Kathleen Ferrier and Ginette Neveu, two sisters in fate, two exceptional and truncated careers, two shooting stars. They had met two months earlier at the Edinburgh Festival, where they performed on the same stage. At the dinner afterward, they were happy to note that they would both be touring the United States at the same time, and as they said good-bye they promised to see each other in New York no matter what. This plan was to remain a dead letter. Three days after the crash in the Azores, Kathleen Ferrier wrote to a friend in Wisconsin, Benita Cress:

London

October 31, 1949

My dear Benita ,

There were two lovely letters waiting for me when I arrived home yesterday — I am so glad you are happy about the concert — my gosh I hope I don’t let you down!

It will be lovely to stay with you — please can I go to bed in the afternoon? — just so’s I don’t talk too much, and clear mi old brain with a bit of sleep. I wonder how long it will take to get to New Mexico — Santa Fe — by train? I don’t want to fly in January — I hate it any time. Have just been staggered by the death of Ginette Neveu in a plane crash to the USA — she was one of the finest fiddlers in the world and just 30! Just can’t think why that should have had to happen — also her brother killed at the same time — isn’t it a waste!..

Bless you, love, we’re fine for everything — we’ve managed at last to get a 2nd-hand ice-box, so life’s a lot easier, and our nylons will last until I get to America again — we don’t have them here at all but I stocked up well last trip!

Kathleen

Ginette and Kathleen had a friend in common, the conductor John Barbirolli. Could he have imagined that he would survive them both and deliver both their funeral orations? “I count my joys,” Kathleen Ferrier once wrote, and Barbirolli knew two of them, the greatest female musicians of the postwar era, brought together by the force of destiny, on November 8, 1949, in Paris.

20. Holy Year

And yet, O Lord, I have braved a perilous voyage

To stare at a beryl graven with your image.

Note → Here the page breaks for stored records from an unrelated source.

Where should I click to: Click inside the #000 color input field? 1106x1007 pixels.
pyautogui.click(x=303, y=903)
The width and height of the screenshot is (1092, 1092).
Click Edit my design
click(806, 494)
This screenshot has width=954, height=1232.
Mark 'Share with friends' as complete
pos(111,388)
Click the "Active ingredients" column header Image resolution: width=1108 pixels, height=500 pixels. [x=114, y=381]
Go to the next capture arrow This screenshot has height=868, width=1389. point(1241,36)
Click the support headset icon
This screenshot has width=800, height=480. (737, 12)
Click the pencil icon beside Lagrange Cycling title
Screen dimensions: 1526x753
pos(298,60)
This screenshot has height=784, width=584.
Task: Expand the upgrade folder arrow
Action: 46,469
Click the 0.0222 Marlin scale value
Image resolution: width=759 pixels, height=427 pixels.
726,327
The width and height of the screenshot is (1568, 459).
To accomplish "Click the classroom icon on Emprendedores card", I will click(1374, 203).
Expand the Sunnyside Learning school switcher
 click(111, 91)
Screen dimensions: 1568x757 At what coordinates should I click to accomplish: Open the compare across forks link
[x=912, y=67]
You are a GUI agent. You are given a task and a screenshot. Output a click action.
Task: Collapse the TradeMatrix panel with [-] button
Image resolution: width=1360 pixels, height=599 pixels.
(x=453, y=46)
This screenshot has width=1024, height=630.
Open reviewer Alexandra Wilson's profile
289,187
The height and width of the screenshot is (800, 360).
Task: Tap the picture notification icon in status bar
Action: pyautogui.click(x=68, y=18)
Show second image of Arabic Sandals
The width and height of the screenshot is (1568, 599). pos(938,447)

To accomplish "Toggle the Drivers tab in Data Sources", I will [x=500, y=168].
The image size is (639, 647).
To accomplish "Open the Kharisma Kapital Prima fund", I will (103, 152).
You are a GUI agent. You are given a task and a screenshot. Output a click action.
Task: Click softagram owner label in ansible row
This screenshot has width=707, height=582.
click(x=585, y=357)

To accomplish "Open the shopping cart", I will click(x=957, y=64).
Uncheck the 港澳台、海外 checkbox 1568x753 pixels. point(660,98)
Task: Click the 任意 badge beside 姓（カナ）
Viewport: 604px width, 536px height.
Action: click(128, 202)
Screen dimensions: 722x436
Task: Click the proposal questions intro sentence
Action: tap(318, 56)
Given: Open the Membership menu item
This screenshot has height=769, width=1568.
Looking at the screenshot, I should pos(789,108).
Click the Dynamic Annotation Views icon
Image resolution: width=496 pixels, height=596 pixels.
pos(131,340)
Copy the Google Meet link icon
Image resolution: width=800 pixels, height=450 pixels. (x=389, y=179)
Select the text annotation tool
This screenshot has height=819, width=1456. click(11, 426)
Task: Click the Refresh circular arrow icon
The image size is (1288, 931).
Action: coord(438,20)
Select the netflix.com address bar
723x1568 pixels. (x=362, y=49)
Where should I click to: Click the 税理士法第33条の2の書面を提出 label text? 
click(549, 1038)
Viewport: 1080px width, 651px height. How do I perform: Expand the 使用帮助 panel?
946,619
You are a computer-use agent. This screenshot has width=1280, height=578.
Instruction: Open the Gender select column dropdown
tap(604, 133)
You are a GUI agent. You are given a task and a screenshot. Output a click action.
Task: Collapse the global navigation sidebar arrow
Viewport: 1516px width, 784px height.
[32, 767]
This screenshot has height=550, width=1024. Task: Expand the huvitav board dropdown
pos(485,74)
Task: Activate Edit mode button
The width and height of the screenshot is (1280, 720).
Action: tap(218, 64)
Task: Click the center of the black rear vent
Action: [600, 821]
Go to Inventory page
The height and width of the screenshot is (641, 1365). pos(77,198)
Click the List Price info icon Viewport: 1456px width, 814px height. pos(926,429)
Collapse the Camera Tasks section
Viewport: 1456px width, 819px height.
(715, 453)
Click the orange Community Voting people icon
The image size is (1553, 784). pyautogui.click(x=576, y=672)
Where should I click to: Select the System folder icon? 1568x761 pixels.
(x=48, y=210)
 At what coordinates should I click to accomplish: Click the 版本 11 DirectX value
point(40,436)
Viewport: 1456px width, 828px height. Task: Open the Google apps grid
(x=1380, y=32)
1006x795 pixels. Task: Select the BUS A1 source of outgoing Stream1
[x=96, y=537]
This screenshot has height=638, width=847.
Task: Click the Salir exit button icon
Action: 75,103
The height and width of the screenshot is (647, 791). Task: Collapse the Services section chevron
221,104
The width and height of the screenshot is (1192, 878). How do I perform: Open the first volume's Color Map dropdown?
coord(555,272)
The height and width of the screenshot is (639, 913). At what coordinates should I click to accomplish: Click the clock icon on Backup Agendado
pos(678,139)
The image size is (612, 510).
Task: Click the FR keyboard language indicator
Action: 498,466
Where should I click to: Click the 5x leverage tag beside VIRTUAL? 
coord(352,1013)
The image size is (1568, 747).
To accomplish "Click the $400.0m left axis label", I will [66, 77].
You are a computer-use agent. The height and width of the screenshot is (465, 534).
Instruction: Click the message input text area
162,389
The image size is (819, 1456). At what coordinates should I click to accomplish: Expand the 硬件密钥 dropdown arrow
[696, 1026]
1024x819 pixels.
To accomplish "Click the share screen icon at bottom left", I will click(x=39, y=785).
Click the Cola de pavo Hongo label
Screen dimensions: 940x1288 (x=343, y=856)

— Blaise Cendrars, “Les Pâques à New York” (“Easter in New York”)

Montreal, August 1949, Guy Jasmin and his mother sail on the Empress of France . It is the same boat on which Roger Lemelin arrived back in Canada a week earlier, wreathed in success for his novel Au pied de la pente douce ( The Town Below ), just published in France by Flammarion. The Pente-Douce, the working-class district Guy likes to explore. Executive editor of Le Canada , devoted son and confirmed bachelor, he accepts an invitation from the French commissariat general for the lead-up to the Holy Year of 1950, wanting to make his mother’s dream of visiting the Catholic pilgrimage sites come true. Guy Jasmin chose a career in journalism early in life, working for Olivar Asselin, his guide and mentor. During the 1930s in Montreal, he and his friend Willie Chevalier worked their way up the chain of command at the big Quebec newspapers. Before long, one of them was at Le Canada , and the other at Le Soleil . During World War II, Guy volunteered for an aid organization that helped French refugees. He discovered France through the stories of the expatriates. Someday, he would go there. In December 1948, he met a young Frenchman who taught at the Collège Stanislas, a certain Valéry Giscard d’Estaing. Guy told him of his upcoming trip in August, and they agreed to meet in Paris. In the summer of 1949, his reportage on preparations for the Holy Year would take him to Lisieux, Lourdes, Italy and the Vatican, and on a side trip to the Côte d’Azur. His mother had been a musician, and they planned to attend a performance of Nabucco at the Teatro dell’Opera in Rome and a big farewell concert that Ginette Neveu was giving at the Salle Pleyel in Paris just a week before their scheduled return to Canada.